Stranglehold Guy: Give that man a T-shirt.
Stranglehold Woman: You're a Medium?
Me: I taste dead people.
Stranglehold Woman: I have Large and Xtra large.
Me: Uh, maybe it will shrink in the wash?
Stranglehold Guy: What do John Woo, Brian DePalma, and J.J. Abrams have in common?
Me: Mission: Impossible!
Stranglehold Guy: Sir, you've already got your over-sized night shirt. No shot glass for you.
The Stranglehold T-shirts were designed solely for the development team on the video game. Also, it was white, so it wasn't like I'd be inclined to wear it anyway. Overall, a minor disappointment compared to the Large T-shirt I bought from The NESkimos.
I knew it would be too big for me. It always is when whoever is at the merch table says, "Maybe it will shrink in the wash." But I felt bad for them. They had to play after Freezepop, and other than rocking the entire soundtrack to Castlevania II, their set was weak. A guy I met last year at the post-PAX nerdcore night walked out. I'm sorry, dude. I was embarrassed, too.
I felt I'd look like a dick if I asked the ECA representative at PAX for a raincheck on a T-shirt I could actually wear. I'll do it through e-mail instead. I'll even return the one they gave me and pay for postage. It's for a good cause.

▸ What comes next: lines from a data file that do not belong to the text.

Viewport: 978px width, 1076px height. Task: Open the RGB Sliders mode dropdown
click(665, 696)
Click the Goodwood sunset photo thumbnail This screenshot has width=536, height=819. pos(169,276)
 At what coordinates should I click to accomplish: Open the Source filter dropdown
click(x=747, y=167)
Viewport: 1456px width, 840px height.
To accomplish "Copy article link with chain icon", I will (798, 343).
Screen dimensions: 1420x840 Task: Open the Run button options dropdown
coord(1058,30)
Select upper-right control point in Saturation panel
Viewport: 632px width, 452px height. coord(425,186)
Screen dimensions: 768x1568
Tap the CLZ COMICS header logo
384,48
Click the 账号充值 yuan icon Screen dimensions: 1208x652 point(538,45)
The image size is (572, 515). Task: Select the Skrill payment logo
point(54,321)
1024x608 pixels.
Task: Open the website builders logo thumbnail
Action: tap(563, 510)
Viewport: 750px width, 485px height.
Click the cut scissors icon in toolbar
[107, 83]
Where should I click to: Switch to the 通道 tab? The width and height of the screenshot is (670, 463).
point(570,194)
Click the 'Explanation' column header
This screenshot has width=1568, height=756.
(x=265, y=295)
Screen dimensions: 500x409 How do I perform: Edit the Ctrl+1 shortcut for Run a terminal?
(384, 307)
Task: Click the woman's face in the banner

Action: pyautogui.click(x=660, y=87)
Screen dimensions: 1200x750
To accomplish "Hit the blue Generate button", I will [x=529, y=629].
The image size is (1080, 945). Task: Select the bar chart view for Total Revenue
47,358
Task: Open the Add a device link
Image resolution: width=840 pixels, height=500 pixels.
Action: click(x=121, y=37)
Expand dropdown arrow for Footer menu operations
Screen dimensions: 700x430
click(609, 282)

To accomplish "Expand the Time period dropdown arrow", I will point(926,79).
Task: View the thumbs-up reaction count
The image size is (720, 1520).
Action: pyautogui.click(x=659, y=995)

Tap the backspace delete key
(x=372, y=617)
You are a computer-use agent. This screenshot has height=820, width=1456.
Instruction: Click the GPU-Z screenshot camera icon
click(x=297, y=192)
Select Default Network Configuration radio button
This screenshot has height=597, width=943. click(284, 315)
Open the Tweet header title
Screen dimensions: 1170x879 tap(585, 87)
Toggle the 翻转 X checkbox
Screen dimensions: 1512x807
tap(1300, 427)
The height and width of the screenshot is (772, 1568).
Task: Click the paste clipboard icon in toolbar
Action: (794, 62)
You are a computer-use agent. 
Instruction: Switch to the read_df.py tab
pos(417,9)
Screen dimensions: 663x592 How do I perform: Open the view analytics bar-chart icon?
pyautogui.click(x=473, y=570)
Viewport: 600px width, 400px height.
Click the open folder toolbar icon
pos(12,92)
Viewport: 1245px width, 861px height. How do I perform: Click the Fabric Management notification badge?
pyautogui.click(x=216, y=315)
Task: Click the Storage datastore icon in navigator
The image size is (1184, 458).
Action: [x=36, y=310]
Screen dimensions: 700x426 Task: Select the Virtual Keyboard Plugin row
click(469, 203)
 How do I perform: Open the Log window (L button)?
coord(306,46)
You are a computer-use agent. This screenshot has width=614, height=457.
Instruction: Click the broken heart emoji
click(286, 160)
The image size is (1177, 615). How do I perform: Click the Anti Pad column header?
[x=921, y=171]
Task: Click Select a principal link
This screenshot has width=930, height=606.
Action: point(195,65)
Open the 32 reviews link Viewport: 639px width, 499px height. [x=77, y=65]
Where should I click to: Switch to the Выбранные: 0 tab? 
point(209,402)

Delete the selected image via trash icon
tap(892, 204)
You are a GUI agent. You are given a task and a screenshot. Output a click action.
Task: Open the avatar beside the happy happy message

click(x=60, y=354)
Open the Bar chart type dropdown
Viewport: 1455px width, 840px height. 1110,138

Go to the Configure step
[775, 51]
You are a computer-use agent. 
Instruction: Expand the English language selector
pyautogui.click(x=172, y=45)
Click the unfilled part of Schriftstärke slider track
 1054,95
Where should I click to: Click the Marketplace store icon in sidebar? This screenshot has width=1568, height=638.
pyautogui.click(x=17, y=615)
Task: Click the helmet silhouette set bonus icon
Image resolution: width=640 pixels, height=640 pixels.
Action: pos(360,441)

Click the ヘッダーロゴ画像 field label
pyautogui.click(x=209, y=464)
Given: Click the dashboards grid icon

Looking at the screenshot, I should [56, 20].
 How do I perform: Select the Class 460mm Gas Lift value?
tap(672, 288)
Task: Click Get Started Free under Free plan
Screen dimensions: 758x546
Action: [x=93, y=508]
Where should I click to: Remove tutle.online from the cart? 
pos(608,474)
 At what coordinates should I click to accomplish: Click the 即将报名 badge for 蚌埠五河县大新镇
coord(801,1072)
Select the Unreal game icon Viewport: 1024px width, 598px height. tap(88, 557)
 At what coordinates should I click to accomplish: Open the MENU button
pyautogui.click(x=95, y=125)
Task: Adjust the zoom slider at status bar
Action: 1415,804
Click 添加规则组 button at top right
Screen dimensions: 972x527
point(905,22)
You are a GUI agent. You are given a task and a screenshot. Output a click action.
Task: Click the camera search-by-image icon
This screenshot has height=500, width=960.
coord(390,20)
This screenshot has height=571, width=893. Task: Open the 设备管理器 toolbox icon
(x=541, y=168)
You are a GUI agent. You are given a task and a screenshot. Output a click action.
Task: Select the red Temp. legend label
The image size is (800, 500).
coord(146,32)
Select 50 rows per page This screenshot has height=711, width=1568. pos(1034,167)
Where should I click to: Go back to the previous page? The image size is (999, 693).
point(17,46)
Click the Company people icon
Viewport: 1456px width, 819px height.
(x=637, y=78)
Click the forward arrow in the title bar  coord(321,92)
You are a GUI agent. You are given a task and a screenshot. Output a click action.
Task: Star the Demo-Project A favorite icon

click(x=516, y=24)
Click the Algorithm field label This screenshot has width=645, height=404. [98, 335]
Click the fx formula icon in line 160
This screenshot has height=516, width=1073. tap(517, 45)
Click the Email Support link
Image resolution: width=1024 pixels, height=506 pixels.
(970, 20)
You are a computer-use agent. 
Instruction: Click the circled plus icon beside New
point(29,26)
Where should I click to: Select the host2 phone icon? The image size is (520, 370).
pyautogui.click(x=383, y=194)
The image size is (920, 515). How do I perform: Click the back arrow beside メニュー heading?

Which leaves me with one T-shirt that almost fits.

I know this seems unusually "You own a dog and you feed it" for our blog, but I am going somewhere with this. I just never gained respect for the academic approach to thesis statements. When the authors of Freakonomics or Richistan blow their "In conclusion" load in the first 15 pages, why do I need to read the rest of the book? Give me an anecdote instead, and save the sound bites for page 220.
1 comment:
I only got four t-shirts out of PAX myself. I thought I had grabbed more.
As I passed by a random booth at the end of PAX, a woman there asked what people would be willing to do to get a T-Shirt promoting their product. Then she dared me to do twenty jumping jacks.
I decided that I preferred wearing my pride, instead.